— Tasks to complete —
A – According to the Gemini image analysis page, how large is the context window?
B – List every task the Gemini image analysis page says the model can perform.
C – Write the next part of the Gemini image analysis page, picking up after its final line.

AI Models
Gemini Image Analysis
AI image analysis via Gemini. Object detection, segmentation, captioning, classification, and visual Q&A.
POST
$0.02/call/v1/media/queueOverview
Image understanding via Gemini. Object detection, segmentation, captioning, classification, and visual Q&A.
| Property | Value |
|---|---|
| Model ID | google/gemini-image-analysis |
| Context Window | 1,000,000 tokens |
| Input Price | $0.20 / 1M tokens |
| Output Price | $0.80 / 1M tokens |
| Token per Image | ~258 tokens (at 384px or smaller) |
Usage
All media models use the async job queue. Submit a job, then poll for the result.

Stored data entries:
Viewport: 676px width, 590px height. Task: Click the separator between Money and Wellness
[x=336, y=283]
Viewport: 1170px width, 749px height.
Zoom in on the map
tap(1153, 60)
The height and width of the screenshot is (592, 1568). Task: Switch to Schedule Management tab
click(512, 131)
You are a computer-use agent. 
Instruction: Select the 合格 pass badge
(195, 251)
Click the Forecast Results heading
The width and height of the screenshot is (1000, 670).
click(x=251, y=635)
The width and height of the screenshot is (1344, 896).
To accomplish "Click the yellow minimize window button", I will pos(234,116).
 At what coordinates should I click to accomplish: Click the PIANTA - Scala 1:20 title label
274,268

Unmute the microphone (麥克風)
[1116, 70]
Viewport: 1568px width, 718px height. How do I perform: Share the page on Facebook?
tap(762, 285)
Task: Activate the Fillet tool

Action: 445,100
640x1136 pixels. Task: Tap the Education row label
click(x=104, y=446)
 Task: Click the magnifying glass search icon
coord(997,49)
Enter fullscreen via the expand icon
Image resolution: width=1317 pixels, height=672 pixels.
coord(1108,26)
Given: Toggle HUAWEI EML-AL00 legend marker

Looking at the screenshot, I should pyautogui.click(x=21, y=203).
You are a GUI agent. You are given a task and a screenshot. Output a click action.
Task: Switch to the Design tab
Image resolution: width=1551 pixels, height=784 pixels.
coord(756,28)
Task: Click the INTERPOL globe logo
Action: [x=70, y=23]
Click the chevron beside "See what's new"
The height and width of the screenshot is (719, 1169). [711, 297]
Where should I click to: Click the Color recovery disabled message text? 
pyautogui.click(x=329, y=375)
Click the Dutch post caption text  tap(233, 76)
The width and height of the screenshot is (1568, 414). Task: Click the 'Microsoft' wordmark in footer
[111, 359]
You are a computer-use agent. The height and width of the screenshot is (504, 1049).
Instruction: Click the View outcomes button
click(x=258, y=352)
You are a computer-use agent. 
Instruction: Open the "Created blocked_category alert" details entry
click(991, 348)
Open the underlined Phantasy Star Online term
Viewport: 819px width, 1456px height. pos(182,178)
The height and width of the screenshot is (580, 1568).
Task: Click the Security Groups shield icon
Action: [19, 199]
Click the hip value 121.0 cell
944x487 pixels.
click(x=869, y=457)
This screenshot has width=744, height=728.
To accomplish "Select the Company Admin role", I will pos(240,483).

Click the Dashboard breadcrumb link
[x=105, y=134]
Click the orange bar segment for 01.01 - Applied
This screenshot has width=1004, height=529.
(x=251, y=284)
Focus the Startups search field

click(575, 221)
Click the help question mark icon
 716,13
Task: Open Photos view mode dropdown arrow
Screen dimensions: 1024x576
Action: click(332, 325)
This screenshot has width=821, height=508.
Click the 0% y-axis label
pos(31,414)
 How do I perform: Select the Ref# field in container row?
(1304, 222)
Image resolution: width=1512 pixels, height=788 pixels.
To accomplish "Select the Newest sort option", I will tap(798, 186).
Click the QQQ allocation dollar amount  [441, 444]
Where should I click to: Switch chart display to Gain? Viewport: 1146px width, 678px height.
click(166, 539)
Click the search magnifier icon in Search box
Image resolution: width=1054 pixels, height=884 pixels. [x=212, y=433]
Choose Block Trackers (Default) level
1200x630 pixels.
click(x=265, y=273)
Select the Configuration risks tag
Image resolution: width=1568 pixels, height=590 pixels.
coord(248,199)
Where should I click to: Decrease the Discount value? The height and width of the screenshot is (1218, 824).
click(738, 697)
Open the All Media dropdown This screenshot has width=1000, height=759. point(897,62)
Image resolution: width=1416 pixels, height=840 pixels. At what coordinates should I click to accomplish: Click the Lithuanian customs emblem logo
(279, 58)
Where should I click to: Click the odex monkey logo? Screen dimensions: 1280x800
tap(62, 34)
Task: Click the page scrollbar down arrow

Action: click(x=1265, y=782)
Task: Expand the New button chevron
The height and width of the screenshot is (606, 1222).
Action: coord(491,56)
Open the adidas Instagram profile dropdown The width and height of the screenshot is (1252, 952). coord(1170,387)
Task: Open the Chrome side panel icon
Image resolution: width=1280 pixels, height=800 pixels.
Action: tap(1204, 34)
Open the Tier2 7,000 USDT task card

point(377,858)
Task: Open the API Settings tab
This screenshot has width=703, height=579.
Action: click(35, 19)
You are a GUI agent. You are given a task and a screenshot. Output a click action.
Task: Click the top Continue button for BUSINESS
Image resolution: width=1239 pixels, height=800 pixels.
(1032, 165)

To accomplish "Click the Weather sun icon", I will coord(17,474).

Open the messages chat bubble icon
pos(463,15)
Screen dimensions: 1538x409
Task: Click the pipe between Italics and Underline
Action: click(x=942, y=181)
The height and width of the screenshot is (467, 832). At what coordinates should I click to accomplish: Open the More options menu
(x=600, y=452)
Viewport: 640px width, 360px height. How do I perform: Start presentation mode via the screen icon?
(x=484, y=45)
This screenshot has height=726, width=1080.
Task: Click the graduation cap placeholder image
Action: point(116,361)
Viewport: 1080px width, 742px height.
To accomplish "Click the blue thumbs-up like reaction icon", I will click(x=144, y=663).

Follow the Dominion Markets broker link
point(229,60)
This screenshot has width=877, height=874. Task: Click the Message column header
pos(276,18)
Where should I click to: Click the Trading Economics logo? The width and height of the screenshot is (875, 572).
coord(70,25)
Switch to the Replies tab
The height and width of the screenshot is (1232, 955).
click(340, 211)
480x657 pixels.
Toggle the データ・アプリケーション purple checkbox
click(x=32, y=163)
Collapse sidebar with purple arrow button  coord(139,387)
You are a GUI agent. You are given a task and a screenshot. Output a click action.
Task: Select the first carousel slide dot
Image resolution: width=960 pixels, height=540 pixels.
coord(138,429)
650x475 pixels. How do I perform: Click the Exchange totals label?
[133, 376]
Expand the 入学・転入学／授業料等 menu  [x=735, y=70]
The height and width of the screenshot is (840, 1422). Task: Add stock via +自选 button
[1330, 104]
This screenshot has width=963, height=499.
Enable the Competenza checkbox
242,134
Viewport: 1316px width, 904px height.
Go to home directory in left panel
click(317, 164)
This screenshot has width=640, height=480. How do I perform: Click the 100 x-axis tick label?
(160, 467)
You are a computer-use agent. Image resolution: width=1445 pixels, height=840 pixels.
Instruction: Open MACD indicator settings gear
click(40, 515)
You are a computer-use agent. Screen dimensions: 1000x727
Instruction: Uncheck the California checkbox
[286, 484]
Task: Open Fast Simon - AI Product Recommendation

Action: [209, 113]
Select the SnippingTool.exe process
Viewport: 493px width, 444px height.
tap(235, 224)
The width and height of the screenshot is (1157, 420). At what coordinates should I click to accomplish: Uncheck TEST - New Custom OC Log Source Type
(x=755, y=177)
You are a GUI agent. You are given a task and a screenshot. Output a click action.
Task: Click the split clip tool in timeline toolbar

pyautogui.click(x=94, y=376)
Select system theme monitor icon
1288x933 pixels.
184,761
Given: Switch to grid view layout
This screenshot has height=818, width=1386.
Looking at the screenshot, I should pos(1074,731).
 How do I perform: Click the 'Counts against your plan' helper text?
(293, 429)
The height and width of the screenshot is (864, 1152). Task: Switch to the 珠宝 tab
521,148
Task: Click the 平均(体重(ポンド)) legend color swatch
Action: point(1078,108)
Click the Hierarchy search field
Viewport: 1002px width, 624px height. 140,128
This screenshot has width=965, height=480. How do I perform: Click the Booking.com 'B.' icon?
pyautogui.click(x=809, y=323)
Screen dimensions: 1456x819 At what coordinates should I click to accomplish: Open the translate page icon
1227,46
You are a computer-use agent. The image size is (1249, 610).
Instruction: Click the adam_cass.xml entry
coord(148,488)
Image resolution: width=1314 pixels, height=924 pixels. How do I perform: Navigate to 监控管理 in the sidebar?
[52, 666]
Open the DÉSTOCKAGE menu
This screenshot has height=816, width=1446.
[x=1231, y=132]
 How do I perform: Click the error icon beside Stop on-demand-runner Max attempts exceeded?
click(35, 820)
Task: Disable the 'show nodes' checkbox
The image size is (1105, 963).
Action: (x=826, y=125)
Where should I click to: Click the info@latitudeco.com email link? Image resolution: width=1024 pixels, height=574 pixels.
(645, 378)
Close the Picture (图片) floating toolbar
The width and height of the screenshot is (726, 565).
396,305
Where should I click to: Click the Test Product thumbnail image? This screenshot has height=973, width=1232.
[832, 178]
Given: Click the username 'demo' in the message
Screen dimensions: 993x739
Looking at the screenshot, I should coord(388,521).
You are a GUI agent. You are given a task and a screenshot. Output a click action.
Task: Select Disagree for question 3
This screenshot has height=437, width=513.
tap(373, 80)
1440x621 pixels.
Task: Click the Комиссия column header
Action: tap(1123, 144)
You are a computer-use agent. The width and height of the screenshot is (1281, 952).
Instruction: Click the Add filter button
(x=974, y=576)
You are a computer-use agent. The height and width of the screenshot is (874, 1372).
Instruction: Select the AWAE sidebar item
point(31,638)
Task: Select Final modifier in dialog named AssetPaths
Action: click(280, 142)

— Responses by item number —
A – 1,000,000 tokens

B – Object detection, segmentation, captioning, classification, and visual Q&A.

C –
Step 1: Submit Job
const res = await fetch('https://api.yepapi.com/v1/media/queue', {
method: 'POST',
headers: {
'x-api-key': 'YOUR_API_KEY',
'Content-Type': 'application/json',
},
body: JSON.stringify({
model: 'google/gemini-image-analysis',
prompt: 'What objects are in this image? Return bounding boxes.',
imageData: {
mimeType: 'image/png',
base64: '<base64-encoded-image>',
},
}),
});
const { data } = await res.json();
// data.jobId — use this to poll for resultscurl -X POST https://api.yepapi.com/v1/media/queue \
-H "x-api-key: YOUR_API_KEY" \
-H "Content-Type: application/json" \
-d '{"model": "google/gemini-image-analysis", "prompt": "What objects are in this image?", "imageData": {"mimeType": "image/png", "base64": "<base64>"}}'Step 2: Poll for Result
const status = await fetch(`https://api.yepapi.com/v1/media/status/${data.jobId}`, {
headers: { 'x-api-key': 'YOUR_API_KEY' },
});
const { data: job } = await status.json();
// job.status — "pending" | "processing" | "completed" | "failed"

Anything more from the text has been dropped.